**GIVEN TEXT**

☆ ☆ ☆ ☆ ☆ ☆ ☆

Nearly all of the methods mentioned above follow the assumption that cluster memberships related to node attributes must be consistent with community memberships determined by link structure for a network. However, it is not always true in real world networks. In fact, although nodes in the same community tend to have similar features by the homophily hypothesis³², there may exist some nodes in a community that share similar attributes but are not linked due to the sparseness of a real network. Therefore, for each node, we used only a small portion of the nearest neighbors measured by attribute similarity to alleviate the sparsity of a network, while strengthening the community structure. Consequently, in this study, we have proposed a node attribute-enhanced community detection approach, named kNN-enhance, using the kNN (e.g., k ≤ 10) graph of node attributes. We have instantiated kNN-enhance into two algorithms, kNN-nearest and kNN-Kmeans, to test the efficiency and the effectiveness of the approach. In the first stage, we constructed a kNN graph enhanced network by adding the kNN graph of node attributes to the original network. Then, we selected the number of communities and community centers on the enhanced network using the idea behind the method K-rank-D³³, which is the extended version of the data clustering method proposed by Rodriguez and Laio³⁴. In the second stage, we used kNN-nearest or kNN-Kmeans to cluster nodes into groups, where kNN-nearest assigned each remaining node to the cluster of its nearest neighbor with higher centrality and kNN-Kmeans clustered nodes iteratively by the K-means method. Our experimental results suggest that kNN-enhance improves upon existing algorithms through its ability to process networks with binary, categorical, or numerical attributes. Moreover, the approach can handle large-scale attributed networks by combining fast approximate kNN-graph algorithms^35,36,37 with fast community detection algorithms such as BGLL³⁸ and Informap³⁹.

Results

A Description and Illustration of kNN-enhance

Networks in real applications are often sparse and contain noise in the form of spurious edges. This sparseness and noise blur the community structure of a network. Yet, nodes in the same community are likely to be connected to each other and share similar interests even though some of them are ‘silent’. Therefore, we can obtain a kNN graph by using a set of node attributes. The kNN-graph is then combined with the original network to compensate for sparsity, thereby strengthening the community structure of the network. Figure 1 is an illustration of kNN-enhance. Figure 1a shows an attributed network, where each node has four attributes: degree, research area, affiliation, and location. This original network is sparse and the community structure in it is not clear. If we add a link between nearest neighbors with common node attributes for each pair of nodes (Fig. 1b), the now attribute-enhanced network shows distinctive community structure. Optionally, a community detection algorithm like K-rank-D can be used to discover community structure in the newly generated, attribute-enhanced network.

☆ ☆ ☆ ☆ ☆ ☆ ☆

**EXERCISE MATERIALS**
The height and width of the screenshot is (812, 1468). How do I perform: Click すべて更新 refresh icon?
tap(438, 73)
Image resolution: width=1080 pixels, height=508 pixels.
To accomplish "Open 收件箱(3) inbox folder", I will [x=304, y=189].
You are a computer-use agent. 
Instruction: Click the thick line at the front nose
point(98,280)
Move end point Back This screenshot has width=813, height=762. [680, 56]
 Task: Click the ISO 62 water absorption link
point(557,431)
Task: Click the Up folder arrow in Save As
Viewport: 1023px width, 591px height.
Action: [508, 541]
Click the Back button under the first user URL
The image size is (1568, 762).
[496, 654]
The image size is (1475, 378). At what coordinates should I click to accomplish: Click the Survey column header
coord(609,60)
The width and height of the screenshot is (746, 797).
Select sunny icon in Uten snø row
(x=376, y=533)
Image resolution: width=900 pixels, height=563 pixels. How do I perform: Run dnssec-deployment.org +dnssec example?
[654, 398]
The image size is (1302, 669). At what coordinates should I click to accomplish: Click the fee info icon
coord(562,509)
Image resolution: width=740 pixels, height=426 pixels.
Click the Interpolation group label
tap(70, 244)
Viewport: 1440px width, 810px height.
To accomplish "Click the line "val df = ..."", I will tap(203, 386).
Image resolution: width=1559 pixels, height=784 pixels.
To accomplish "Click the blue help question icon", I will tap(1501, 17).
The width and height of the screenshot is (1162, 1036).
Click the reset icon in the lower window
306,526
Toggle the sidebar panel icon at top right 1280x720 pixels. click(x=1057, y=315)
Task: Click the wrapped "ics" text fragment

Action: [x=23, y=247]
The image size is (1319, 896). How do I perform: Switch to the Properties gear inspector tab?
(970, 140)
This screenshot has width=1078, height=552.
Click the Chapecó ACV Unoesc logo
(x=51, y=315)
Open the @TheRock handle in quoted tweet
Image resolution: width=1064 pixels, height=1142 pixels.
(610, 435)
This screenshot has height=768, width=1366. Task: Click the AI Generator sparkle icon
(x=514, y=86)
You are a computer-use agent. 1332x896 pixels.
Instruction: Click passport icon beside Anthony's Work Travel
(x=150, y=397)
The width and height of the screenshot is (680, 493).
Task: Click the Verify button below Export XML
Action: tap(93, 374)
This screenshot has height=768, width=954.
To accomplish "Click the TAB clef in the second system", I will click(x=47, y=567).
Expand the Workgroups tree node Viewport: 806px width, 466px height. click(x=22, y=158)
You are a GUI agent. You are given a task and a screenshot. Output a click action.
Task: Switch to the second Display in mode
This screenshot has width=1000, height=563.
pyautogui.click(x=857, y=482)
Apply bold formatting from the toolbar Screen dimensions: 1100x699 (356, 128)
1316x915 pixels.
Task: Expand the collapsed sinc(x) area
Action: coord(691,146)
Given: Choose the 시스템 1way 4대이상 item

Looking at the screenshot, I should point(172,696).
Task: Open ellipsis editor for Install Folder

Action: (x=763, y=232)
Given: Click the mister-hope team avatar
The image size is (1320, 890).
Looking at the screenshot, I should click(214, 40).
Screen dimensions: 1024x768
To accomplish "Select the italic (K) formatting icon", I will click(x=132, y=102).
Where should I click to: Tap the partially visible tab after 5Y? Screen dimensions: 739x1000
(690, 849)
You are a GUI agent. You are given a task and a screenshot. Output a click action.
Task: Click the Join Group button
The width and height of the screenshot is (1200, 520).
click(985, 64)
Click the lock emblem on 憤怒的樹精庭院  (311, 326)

☆ ☆ ☆ ☆ ☆ ☆ ☆

**PROBLEMS TO SOLVE**
**a)** Do these statements agree with the passage on kNN-enhance? Answer yes or no for each, and quote the words from the passage that decide it.
(i) The approach builds its graph of node attributes with a small k, given as k ≤ 10 for example.
(ii) kNN-Kmeans assigns each remaining node to the cluster of its nearest neighbor with higher centrality.
(iii) In Figure 1a, each node has three attributes.
**b)** Transcribe the records exactly, starting with the first line of the records and going on through the line that contains "point(557,431)".

**RESPONSES IN ORDER**
**a)**
(i) Yes: "using the kNN (e.g., k ≤ 10) graph of node attributes"
(ii) No: "kNN-Kmeans clustered nodes iteratively by the K-means method"
(iii) No: "each node has four attributes: degree, research area, affiliation, and location"

**b)**
The height and width of the screenshot is (812, 1468). How do I perform: Click すべて更新 refresh icon?
tap(438, 73)
Image resolution: width=1080 pixels, height=508 pixels.
To accomplish "Open 收件箱(3) inbox folder", I will [x=304, y=189].
You are a computer-use agent. 
Instruction: Click the thick line at the front nose
point(98,280)
Move end point Back This screenshot has width=813, height=762. [680, 56]
 Task: Click the ISO 62 water absorption link
point(557,431)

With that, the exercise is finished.